Yawn! Is it time to get up already? It feels like I just went to bed! Whose bright idea was it to get up early and take photos at this un-Godly hour anyway? Oh yeah, it was mine. Okay. Stop whining and get going. And don’t forget your camera.
Poor Stan! He was still asleep when he came to my room to pick me up this morning. I don’t even think his eyes were open. We made our way to the train and joined all the drunks (literally) and party-ers who had been up all night at the music festival. People were dragging themselves onto the train and then fighting to stay awake so they wouldn’t miss their stop. And we saw two people holding a guy up that was too drunk to stand. Crazy!
Apparently, Paris holds an annual music festival that coincides with Solstice (the longest day of the year). The organizers coordinate a mix of professional and amateur musicians from all genres of music to perform at various sights around the city including street corners and cafes. All concerts are free and train service on the night of the festival is also free. It sounds fun, but throw several thousand tourists into the mix (and lots of alcohol) and you can imagine the mayhem.
The morning after looked like a hurricane had blown through town! Parts of the city were LITTERED with bottles, cans, cigarette butts and trash. It looked and smelled disgusting. I felt sorry for the municipal workers who were trying to clean up the mounds of trash everywhere this morning. Why can’t people have a good time without trashing the place? And why can’t they clean up after their flippin dogs … or better yet, leave them at home?
Anyway, I was annoyed because some of the sights I wanted to photograph were so littered with trash it ruined the shot.
Okay, enough whining, we made the best of it.
Our first stop was the Musée de l’Armée (Army Museum) which includes the Dome Church and the Tomb of Napoleon Bonaparte.
A little history on Napoleon: On May 5, 1821, Napoleon died on the island of St. Helena where he had been in exile since 1815. He was buried in the Geranium valley. His remains rested there until October 15, 1840 when they were exhumed and brought to Paris under the direction of Louis-Philippe, who demanded that the English return the emperor to French soil. A state funeral was held and the remains were laid to rest in St. Jerome’s Chapel. Napoleon’s remains were moved again in 1861 when his tomb was completed at Dome Church.
The Dome Church
These tiny cars are everywhere!
Saw this gas pump on the way to the train.
Stan checking the map.

*Raw data*:

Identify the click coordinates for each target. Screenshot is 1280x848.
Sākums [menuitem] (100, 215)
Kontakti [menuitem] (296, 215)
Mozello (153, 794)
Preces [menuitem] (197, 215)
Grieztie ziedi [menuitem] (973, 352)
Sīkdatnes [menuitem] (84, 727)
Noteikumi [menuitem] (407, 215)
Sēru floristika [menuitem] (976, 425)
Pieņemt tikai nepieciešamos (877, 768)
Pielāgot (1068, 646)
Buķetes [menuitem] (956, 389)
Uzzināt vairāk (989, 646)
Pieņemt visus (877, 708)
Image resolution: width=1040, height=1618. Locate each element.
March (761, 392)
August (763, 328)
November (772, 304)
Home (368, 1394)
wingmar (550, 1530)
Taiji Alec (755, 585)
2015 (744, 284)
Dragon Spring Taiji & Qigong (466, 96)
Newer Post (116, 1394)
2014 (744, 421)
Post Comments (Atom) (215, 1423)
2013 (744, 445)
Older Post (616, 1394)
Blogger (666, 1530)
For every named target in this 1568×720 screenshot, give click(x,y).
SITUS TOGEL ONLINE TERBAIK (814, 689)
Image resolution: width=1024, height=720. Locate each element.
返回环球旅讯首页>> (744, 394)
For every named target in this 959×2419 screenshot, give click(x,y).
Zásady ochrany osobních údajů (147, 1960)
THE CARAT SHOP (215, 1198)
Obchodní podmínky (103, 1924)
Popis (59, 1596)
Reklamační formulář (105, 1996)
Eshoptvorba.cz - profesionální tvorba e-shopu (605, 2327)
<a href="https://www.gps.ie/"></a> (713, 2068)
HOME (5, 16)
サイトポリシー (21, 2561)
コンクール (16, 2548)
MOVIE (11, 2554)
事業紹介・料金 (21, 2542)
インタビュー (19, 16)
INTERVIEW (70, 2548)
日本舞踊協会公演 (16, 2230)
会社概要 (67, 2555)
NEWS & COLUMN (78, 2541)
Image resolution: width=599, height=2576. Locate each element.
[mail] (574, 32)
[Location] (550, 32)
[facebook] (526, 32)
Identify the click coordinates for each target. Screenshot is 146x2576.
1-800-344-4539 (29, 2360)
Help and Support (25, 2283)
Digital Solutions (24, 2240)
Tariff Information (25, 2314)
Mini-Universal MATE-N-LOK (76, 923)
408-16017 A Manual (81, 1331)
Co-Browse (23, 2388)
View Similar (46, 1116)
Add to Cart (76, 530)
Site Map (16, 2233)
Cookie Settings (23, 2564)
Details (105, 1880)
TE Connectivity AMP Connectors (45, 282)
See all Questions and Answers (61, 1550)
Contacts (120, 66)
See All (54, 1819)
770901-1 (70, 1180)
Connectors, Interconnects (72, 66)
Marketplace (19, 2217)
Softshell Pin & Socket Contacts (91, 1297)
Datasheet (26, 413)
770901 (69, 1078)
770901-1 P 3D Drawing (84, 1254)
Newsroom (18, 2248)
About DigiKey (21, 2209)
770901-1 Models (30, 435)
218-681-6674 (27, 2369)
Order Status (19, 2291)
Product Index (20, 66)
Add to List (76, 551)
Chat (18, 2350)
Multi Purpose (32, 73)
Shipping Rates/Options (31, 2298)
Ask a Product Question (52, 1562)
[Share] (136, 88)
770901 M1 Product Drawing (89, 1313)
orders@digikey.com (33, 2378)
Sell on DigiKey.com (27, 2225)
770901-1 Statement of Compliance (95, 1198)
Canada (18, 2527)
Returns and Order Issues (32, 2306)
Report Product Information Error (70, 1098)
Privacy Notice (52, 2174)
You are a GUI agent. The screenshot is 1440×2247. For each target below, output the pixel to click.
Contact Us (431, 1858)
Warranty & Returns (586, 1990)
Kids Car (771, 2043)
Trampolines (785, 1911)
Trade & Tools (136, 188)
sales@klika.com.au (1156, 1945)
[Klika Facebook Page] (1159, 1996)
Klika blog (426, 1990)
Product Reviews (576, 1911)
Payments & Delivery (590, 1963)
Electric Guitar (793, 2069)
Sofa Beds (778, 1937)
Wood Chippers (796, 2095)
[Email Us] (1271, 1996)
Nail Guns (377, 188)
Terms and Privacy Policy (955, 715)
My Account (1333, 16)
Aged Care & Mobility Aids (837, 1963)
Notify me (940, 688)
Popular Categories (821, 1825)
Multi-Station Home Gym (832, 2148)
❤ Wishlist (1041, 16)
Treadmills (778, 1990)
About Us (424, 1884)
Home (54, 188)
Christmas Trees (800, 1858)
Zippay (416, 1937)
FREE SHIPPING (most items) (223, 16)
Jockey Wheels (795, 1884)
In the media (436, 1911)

*Aim*:
According to the Paris travel post above, in what year were Napoleon's remains moved to his completed tomb at the Dome Church?

*Problem solution*:
1861